- [Problem to work on]
For each entry below, please return its exact wording and leave out any picture.

- [Information supplied]

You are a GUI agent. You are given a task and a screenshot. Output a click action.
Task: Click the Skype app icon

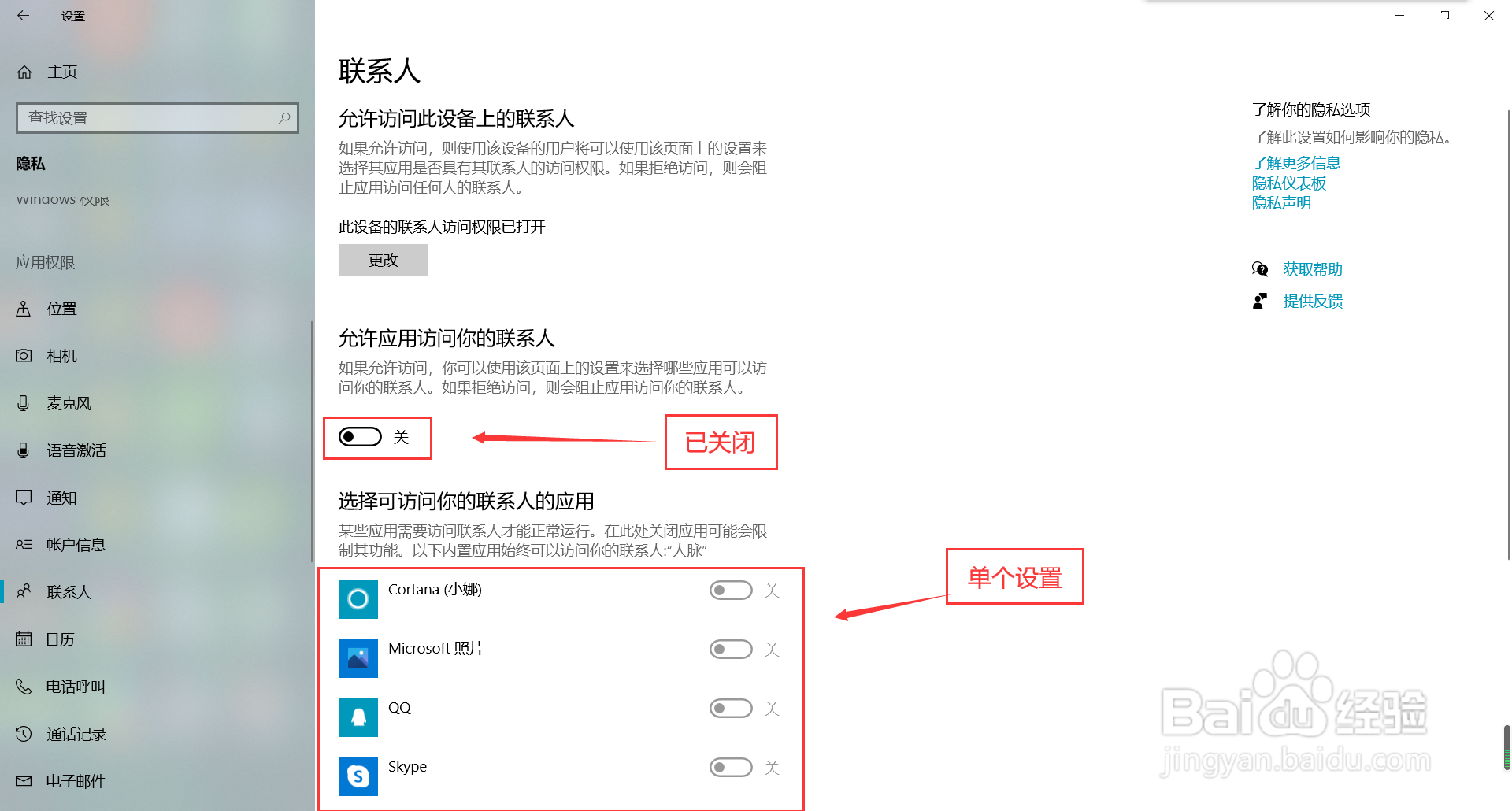(358, 776)
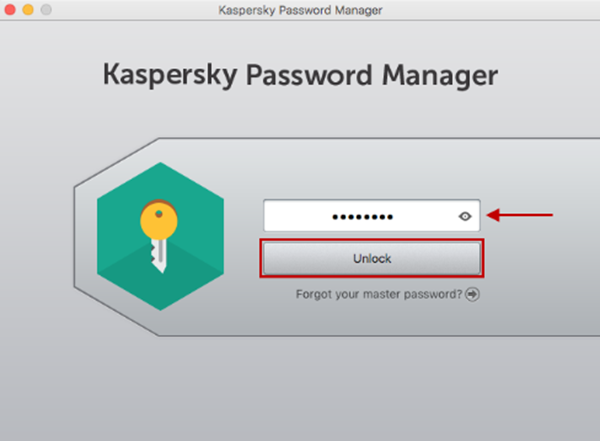Viewport: 600px width, 441px height.
Task: Click the Unlock button
Action: pyautogui.click(x=372, y=258)
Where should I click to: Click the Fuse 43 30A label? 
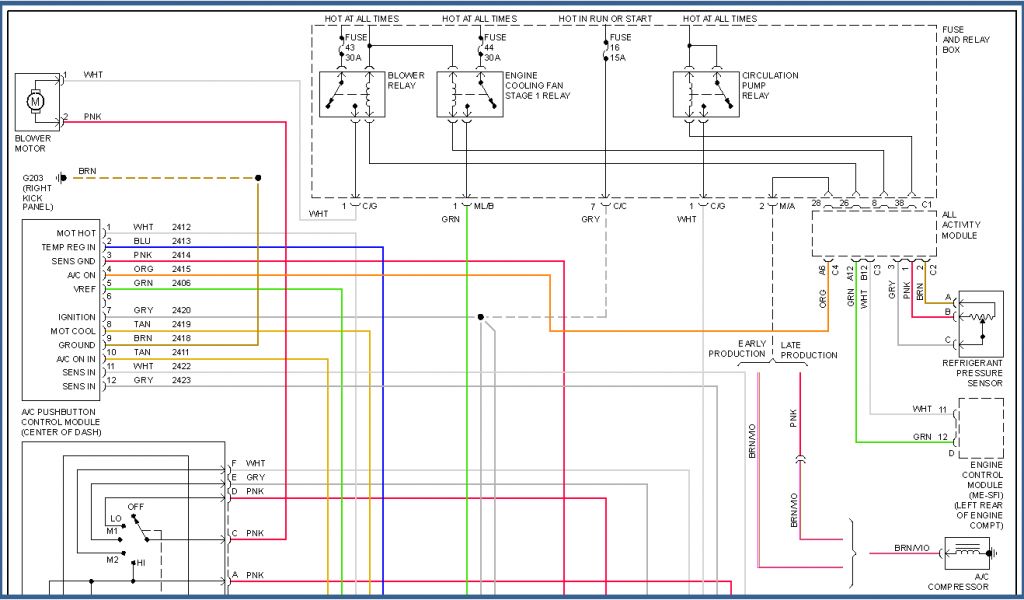tap(355, 47)
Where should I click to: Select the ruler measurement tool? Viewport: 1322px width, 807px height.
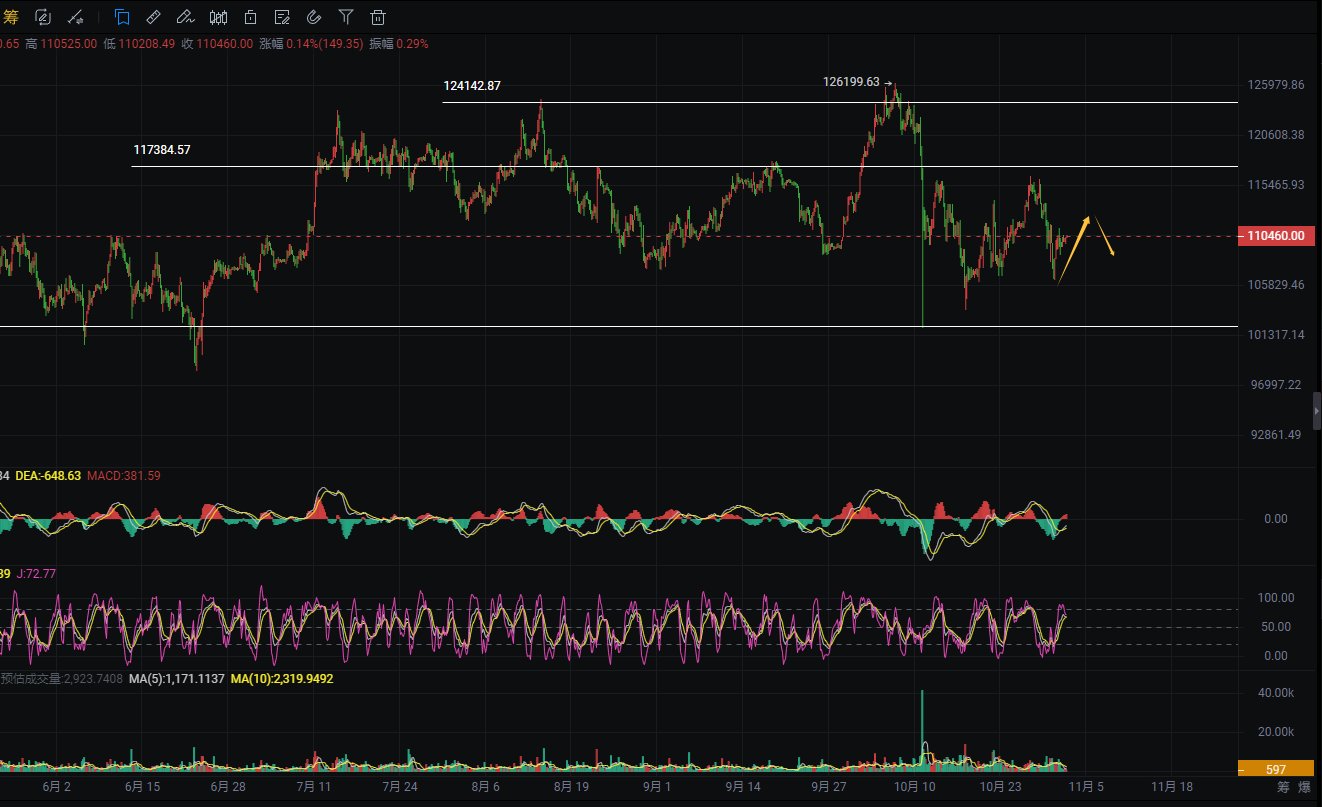(153, 16)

- [Response to the exercise]
You are a GUI agent. You are given a task and a screenshot. Output a click action.
Task: Click the Skype app icon

(358, 776)
Viewport: 600px width, 441px height.
Task: Click the Unlock button
Action: pyautogui.click(x=372, y=258)
Where should I click to: Click the Fuse 43 30A label? 
tap(355, 47)
Where should I click to: Select the ruler measurement tool? Viewport: 1322px width, 807px height.
(153, 16)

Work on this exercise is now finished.